A partial list of the encodings supported by verso norma python installation can be found in appendix B

It is in fact perfectly possible – and proper – puro encode a sequence of Unicode codepoints durante the (say) Latin-1 encoding provided that the codepoints are representable per the target encoding. It is for instance possible to encode as ‘Latin-1’ the ‘U+00e8’ codepoint, whereas the same cannot be done for the Kanji codepoint ‘U+4e01’. Both codepoints con the preceding example, however, can be represented mediante the shift-jis-2004 encoding, as well as durante UTF8 or UTF16. UTF8 and UTF16 are special, because they are the only encodings that can always be safely specified as targets (as they are capable of represent the entire Unicode repertoire)

In particular, transcoding preciso UTF8 is always possible, if the codec for the source encoding is installed (Python’s standard codecs are listed mediante appendix B):

Here we can see that the python interpreter tries sicuro apply a default encoding esatto us (ASCII, con this case) and fails because us contains an accented character that is not part of the ASCII specs.

So the pythonic way of working with Unicode requires that we 1) decode strings coming from spinta and 2) encode strings going puro output.

Anything we read from ‘f’ is decoded as UTF-8, while any Unicode object we write esatto ‘g’ is encoded sopra Latin-1. (So we may receive a runtime error if ‘f’ contained korean text, for instance). One should also refrain from writing ordinary – encoded – strings preciso g because, at this point, the interpreter would implicitely decode the original string applying a default codec (normally ASCII) which is probably not what one would expect, or desire.

It should be obvious that, for regular python programming – outside of multilingual text processing – Unicode objects are not normally used, as ordinary strings are perfectly suited puro most tasks.

Verso different kind of “Unicode support” is the interpreter capability of processing source files containing non-ASCII characters. This is doable, by inserting verso directive like:

– (or other encoding) towards the beginning of the file. I advise against this, as verso practice that will end up annoying you and your coworkers, as well as any other perspective user of the file. Bastoncino preciso ASCII for source code.
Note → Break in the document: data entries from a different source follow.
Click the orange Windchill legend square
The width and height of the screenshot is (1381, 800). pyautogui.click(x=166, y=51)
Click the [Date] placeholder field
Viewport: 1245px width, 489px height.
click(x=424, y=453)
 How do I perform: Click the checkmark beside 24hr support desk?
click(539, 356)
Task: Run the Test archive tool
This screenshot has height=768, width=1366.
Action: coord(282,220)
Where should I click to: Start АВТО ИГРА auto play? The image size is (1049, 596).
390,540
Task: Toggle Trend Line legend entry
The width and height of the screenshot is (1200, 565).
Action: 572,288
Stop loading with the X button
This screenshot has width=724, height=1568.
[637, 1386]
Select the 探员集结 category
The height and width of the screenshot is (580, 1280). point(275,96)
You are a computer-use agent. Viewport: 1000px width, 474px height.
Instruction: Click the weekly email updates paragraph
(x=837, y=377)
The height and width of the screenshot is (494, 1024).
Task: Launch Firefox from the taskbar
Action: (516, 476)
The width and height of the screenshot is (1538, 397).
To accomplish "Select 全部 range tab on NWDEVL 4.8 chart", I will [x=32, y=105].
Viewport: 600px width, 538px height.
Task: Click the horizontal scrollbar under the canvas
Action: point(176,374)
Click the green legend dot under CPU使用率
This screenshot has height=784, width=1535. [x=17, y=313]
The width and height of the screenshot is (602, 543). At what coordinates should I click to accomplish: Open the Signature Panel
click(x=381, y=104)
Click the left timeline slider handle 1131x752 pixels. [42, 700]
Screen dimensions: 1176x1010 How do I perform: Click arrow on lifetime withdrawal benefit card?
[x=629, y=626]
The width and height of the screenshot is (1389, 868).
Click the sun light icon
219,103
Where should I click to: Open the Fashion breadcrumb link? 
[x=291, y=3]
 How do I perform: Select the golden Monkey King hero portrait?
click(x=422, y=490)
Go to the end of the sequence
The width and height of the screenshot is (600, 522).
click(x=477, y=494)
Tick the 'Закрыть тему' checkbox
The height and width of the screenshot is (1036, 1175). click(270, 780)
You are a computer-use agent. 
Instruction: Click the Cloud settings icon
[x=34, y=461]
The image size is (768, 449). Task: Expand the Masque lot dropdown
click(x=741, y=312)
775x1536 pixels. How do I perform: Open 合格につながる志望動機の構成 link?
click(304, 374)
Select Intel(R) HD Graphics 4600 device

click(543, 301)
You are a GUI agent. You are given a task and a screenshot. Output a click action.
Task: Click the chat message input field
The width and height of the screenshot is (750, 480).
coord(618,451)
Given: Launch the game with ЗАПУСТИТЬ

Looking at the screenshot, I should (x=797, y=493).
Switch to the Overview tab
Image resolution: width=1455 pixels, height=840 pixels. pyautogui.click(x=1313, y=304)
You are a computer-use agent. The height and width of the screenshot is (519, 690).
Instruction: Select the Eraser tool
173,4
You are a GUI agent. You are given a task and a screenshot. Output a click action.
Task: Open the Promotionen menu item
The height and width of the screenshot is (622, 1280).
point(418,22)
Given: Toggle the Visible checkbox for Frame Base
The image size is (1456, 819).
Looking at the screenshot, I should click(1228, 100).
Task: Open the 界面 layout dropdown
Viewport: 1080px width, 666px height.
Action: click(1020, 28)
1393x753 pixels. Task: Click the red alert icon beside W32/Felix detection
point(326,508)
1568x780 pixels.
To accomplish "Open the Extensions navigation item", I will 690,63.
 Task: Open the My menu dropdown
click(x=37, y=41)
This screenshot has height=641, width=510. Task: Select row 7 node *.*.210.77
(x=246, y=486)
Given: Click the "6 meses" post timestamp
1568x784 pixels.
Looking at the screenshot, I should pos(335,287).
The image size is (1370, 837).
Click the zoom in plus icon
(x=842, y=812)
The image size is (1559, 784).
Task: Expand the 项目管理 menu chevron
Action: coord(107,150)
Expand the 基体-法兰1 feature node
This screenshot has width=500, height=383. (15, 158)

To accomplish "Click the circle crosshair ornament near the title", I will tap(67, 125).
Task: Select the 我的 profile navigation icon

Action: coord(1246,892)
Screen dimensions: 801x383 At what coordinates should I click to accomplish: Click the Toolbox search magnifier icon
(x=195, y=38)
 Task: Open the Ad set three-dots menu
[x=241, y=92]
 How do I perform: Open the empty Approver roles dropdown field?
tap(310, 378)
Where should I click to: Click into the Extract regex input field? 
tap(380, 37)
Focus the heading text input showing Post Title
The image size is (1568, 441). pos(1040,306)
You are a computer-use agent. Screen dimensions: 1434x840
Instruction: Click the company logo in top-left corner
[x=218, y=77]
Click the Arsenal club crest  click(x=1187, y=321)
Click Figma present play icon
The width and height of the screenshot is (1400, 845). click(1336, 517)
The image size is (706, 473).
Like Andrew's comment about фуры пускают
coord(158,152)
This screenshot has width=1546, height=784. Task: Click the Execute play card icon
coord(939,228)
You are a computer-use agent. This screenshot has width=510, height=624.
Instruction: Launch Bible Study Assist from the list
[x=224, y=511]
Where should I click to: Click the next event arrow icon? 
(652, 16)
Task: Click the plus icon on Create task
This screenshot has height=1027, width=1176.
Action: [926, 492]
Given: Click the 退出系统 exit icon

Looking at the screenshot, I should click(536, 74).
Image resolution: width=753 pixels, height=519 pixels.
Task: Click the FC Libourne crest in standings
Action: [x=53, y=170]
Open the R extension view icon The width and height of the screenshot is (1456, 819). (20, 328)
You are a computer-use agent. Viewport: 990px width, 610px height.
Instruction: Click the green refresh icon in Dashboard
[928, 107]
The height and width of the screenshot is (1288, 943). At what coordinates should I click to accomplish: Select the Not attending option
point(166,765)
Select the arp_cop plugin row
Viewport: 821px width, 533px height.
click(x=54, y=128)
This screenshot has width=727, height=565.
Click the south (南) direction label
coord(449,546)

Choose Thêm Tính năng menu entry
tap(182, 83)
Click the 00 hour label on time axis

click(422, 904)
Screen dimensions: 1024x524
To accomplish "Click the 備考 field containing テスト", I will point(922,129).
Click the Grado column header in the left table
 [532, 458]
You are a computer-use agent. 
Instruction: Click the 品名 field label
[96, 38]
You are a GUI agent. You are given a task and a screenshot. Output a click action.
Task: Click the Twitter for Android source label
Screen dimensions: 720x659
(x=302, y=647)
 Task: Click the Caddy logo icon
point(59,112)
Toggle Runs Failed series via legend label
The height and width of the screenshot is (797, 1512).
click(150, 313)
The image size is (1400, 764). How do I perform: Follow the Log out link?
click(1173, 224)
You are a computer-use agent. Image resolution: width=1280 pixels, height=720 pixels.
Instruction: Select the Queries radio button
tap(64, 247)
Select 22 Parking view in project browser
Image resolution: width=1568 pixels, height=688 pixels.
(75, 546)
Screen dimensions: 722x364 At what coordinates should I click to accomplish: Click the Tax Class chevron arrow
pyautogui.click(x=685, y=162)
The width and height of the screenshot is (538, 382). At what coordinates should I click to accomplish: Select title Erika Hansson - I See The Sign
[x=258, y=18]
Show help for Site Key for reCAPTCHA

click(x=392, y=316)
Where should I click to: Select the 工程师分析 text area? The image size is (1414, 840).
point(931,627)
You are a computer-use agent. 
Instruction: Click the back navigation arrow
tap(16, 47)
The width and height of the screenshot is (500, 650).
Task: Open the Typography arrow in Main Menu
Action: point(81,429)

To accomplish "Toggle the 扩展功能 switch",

The Curse of Implicit Encodings

Most I/Ovvero peripherals, these days, try puro “help” their user by taking per guess on the encodings of the strings that are sent to them. This is good for normal use, atrocious if your aim is solving problems akin sicuro those we have been tackling so far. Relationships between string types and encodings are confusing enough even without layering on vertice of them other encodings implicitely brought on by I/Ovvero devices.

this can be translated as “writing the sequence ‘e’ on this interpreters tastiera, which is using the implicit spinta encoding UTF-8, results per per coded string whose content is ‘\xc3\xa8′”

this can be translated as “writing the sequence ‘e’ on this interpreters console, which is using the implicit zoosk chat incontrare e frequentare single input encoding Latin-1, results per verso coded string whose content is ‘\xe8′”

My point: con source code -and outside the ASCII domain – stick to codepoint, even if writing literal characters may seem more convenient.

Unicode, encodings and HTML

Like XML, HTML had early awareness of multilingual environments. Too bad that the permissive attitude of prevalent browsers spoiled the fun for everybody.

Waht follows is my laundry list of multilingual HTML facts – check with the W? consortium if you need complete assessments.

Named entities

Mediante HTML, a (limited) number of national characters can be specified by using the so called ‘named entitites’: for instance the sequence “a” is displayed as “a”.